Ytterberg along with Tim Leonard who lost his senate contest to Sen. Jeanne Nicholson in 2010, the year Republicans nationally cleaned the Democrats’ clock, seem to find competition anathema.

Gits writes, “Like Ytterberg, Leonard maintains ‘competitiveness’ does not belong in the criteria that should guide the process of redistricting,” which makes one wonder whether Republicans relish a fair fight and must have the odds stacked in their favor.

Contrast Ytterberg and Leonard’s reaction to the tectonic shift in Colorado politics, which happens every 10 years by the way, with mine when Vicki asked me about a similar shift in which Clear Creek will no longer be connected with Boulder but with Jefferson County in a house district, currently and likely-to-remain a Republican seat.
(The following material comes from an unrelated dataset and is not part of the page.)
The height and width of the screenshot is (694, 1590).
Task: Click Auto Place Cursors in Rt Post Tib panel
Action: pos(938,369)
While I’d miss being represented by Claire Levy and connected with Boulder, I told Vicki, I’d look forward to the opportunity to “flip the district” to a progressive representation, but in the meantime would look forward to conversing with Rep. Cheri Gerou on my show.
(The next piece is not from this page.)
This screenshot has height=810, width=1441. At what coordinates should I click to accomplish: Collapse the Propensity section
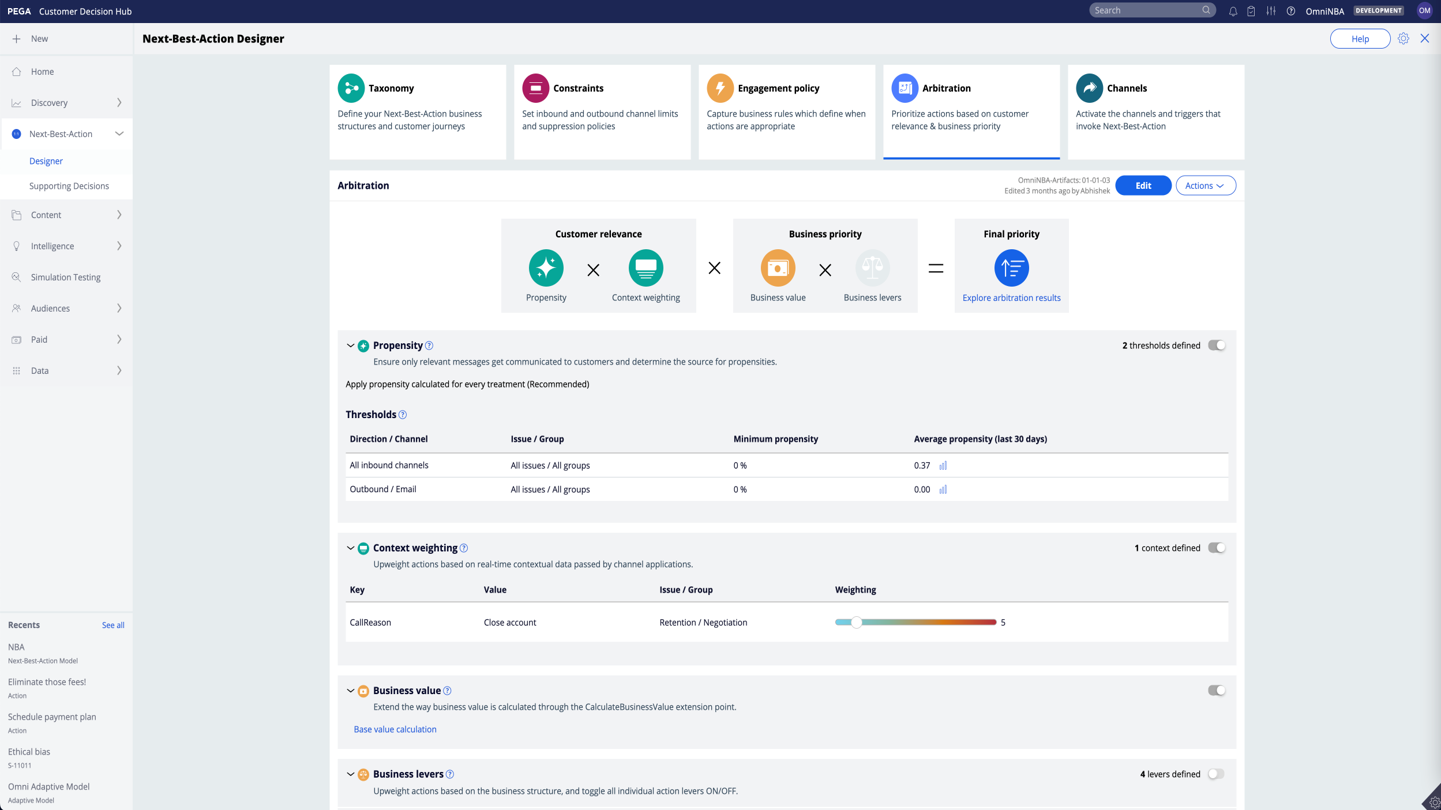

Maybe things haven’t changed much since Charlemagne with it going back to Divine Right, the belief that the king rules because God has chosen him and Republicans are ordained by Him to rule.

Safe districts might be the bane of democracy, but they serve well for candidates threatened by the need to defend their ideas in a large arena, Teddy Roosevelt style.

Even a safe district’s minority party can kick back. Since they’re likely to lose anyway, the party can field sacrificial lambs or fringe candidates to whom little attention will be paid, and concentrate their obscene caches of cash—particularly huge since the Citizens United case—in actual competitive races.

Competitive districts, on the other hand, demand parties identify strong, consensus-building candidates who can eloquently promote and defend reasonable positions and in so doing, attract unaffiliated voters—the great middle—and, desirably, opposing party voters.

Due to local demographic concentrations—social liberals in Boulder and military and religious conservatives in Colorado Springs—a few safe districts are unavoidable. Statewide however, Colorado is a purple state with Democrats, Republicans and Unaffiliated each claiming about one-third of the electorate.

Fairness demands that configuration be reflected in as many districts possible.

Besides, one would think a confident candidate would salivate at the thought of going head-to-head with a worthy opponent so that on Election Day his/her ideas would be vindicated. But then, Vince Lombardi’s dictum that “winning isn’t just everything, it’s the only thing” is the guiding ethos for the safe-district zealots.

But then again, it was smash-mouth football for Lombardi and his legendary Green Bay Packers against equally powered opponents on a level playing field. Because of a good game plan and hard work, they won more often than not. No “gimmes” there.